• _RECORDS SUPPLIED_:
* * *

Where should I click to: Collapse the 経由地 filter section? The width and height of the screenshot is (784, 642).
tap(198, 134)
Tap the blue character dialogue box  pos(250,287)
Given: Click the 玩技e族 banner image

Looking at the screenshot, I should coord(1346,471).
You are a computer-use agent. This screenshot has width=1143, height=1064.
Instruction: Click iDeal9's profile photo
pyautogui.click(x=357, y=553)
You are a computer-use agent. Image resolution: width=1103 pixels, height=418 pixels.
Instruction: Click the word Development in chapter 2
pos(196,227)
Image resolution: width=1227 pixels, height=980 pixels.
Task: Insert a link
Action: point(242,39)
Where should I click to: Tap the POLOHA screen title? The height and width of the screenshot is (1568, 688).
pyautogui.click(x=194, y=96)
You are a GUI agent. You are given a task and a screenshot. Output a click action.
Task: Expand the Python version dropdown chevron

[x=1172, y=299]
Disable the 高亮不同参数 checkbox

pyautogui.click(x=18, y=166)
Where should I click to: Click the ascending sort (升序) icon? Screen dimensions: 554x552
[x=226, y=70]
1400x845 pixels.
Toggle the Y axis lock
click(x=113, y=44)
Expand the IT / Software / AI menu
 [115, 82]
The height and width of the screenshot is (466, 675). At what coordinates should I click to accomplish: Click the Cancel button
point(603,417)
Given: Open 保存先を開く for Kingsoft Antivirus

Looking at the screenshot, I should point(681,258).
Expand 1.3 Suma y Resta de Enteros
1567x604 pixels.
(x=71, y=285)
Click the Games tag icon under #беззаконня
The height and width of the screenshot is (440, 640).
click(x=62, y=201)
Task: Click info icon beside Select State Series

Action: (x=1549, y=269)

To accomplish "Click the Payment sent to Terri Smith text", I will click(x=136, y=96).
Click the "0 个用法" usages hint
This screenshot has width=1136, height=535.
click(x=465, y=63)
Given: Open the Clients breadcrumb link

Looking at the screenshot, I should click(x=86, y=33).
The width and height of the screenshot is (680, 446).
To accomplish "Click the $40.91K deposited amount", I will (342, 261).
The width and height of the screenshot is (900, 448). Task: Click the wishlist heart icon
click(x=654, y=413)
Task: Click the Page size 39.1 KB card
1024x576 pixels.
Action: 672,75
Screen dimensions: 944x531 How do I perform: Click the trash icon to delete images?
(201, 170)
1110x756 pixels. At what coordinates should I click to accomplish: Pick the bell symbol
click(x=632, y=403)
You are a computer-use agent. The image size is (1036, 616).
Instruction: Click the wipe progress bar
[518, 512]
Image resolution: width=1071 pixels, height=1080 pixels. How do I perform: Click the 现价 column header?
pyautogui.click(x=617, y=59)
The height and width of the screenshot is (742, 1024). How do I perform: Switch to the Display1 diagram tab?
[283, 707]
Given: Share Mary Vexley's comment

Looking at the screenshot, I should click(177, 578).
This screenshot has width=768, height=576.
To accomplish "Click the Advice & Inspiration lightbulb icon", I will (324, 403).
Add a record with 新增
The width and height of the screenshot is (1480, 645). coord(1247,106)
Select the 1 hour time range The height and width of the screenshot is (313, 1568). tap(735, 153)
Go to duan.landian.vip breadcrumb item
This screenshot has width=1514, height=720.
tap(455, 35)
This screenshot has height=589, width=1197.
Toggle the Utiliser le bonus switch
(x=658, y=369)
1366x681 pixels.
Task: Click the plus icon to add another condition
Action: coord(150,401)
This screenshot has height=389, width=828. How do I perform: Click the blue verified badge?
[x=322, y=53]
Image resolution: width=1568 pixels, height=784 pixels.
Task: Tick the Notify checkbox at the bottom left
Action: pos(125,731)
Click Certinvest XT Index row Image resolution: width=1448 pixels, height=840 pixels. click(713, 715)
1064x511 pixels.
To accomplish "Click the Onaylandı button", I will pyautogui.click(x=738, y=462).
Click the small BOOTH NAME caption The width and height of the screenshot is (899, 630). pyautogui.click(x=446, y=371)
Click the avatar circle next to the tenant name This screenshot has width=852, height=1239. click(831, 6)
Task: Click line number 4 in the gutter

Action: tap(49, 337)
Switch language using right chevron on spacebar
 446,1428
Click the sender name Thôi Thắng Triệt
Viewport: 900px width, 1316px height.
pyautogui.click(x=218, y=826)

* * *

• _WHAT TO DO_:
Give the listing above again in full, with no word altered.

• _SOLUTION_:
Where should I click to: Collapse the 経由地 filter section? The width and height of the screenshot is (784, 642).
tap(198, 134)
Tap the blue character dialogue box  pos(250,287)
Given: Click the 玩技e族 banner image

Looking at the screenshot, I should coord(1346,471).
You are a computer-use agent. This screenshot has width=1143, height=1064.
Instruction: Click iDeal9's profile photo
pyautogui.click(x=357, y=553)
You are a computer-use agent. Image resolution: width=1103 pixels, height=418 pixels.
Instruction: Click the word Development in chapter 2
pos(196,227)
Image resolution: width=1227 pixels, height=980 pixels.
Task: Insert a link
Action: point(242,39)
Where should I click to: Tap the POLOHA screen title? The height and width of the screenshot is (1568, 688).
pyautogui.click(x=194, y=96)
You are a GUI agent. You are given a task and a screenshot. Output a click action.
Task: Expand the Python version dropdown chevron

[x=1172, y=299]
Disable the 高亮不同参数 checkbox

pyautogui.click(x=18, y=166)
Where should I click to: Click the ascending sort (升序) icon? Screen dimensions: 554x552
[x=226, y=70]
1400x845 pixels.
Toggle the Y axis lock
click(x=113, y=44)
Expand the IT / Software / AI menu
 [115, 82]
The height and width of the screenshot is (466, 675). At what coordinates should I click to accomplish: Click the Cancel button
point(603,417)
Given: Open 保存先を開く for Kingsoft Antivirus

Looking at the screenshot, I should point(681,258).
Expand 1.3 Suma y Resta de Enteros
1567x604 pixels.
(x=71, y=285)
Click the Games tag icon under #беззаконня
The height and width of the screenshot is (440, 640).
click(x=62, y=201)
Task: Click info icon beside Select State Series

Action: (x=1549, y=269)

To accomplish "Click the Payment sent to Terri Smith text", I will click(x=136, y=96).
Click the "0 个用法" usages hint
This screenshot has width=1136, height=535.
click(x=465, y=63)
Given: Open the Clients breadcrumb link

Looking at the screenshot, I should click(x=86, y=33).
The width and height of the screenshot is (680, 446).
To accomplish "Click the $40.91K deposited amount", I will (342, 261).
The width and height of the screenshot is (900, 448). Task: Click the wishlist heart icon
click(x=654, y=413)
Task: Click the Page size 39.1 KB card
1024x576 pixels.
Action: 672,75
Screen dimensions: 944x531 How do I perform: Click the trash icon to delete images?
(201, 170)
1110x756 pixels. At what coordinates should I click to accomplish: Pick the bell symbol
click(x=632, y=403)
You are a computer-use agent. The image size is (1036, 616).
Instruction: Click the wipe progress bar
[518, 512]
Image resolution: width=1071 pixels, height=1080 pixels. How do I perform: Click the 现价 column header?
pyautogui.click(x=617, y=59)
The height and width of the screenshot is (742, 1024). How do I perform: Switch to the Display1 diagram tab?
[283, 707]
Given: Share Mary Vexley's comment

Looking at the screenshot, I should click(177, 578).
This screenshot has width=768, height=576.
To accomplish "Click the Advice & Inspiration lightbulb icon", I will (324, 403).
Add a record with 新增
The width and height of the screenshot is (1480, 645). coord(1247,106)
Select the 1 hour time range The height and width of the screenshot is (313, 1568). tap(735, 153)
Go to duan.landian.vip breadcrumb item
This screenshot has width=1514, height=720.
tap(455, 35)
This screenshot has height=589, width=1197.
Toggle the Utiliser le bonus switch
(x=658, y=369)
1366x681 pixels.
Task: Click the plus icon to add another condition
Action: coord(150,401)
This screenshot has height=389, width=828. How do I perform: Click the blue verified badge?
[x=322, y=53]
Image resolution: width=1568 pixels, height=784 pixels.
Task: Tick the Notify checkbox at the bottom left
Action: pos(125,731)
Click Certinvest XT Index row Image resolution: width=1448 pixels, height=840 pixels. click(713, 715)
1064x511 pixels.
To accomplish "Click the Onaylandı button", I will pyautogui.click(x=738, y=462).
Click the small BOOTH NAME caption The width and height of the screenshot is (899, 630). pyautogui.click(x=446, y=371)
Click the avatar circle next to the tenant name This screenshot has width=852, height=1239. click(831, 6)
Task: Click line number 4 in the gutter

Action: tap(49, 337)
Switch language using right chevron on spacebar
 446,1428
Click the sender name Thôi Thắng Triệt
Viewport: 900px width, 1316px height.
pyautogui.click(x=218, y=826)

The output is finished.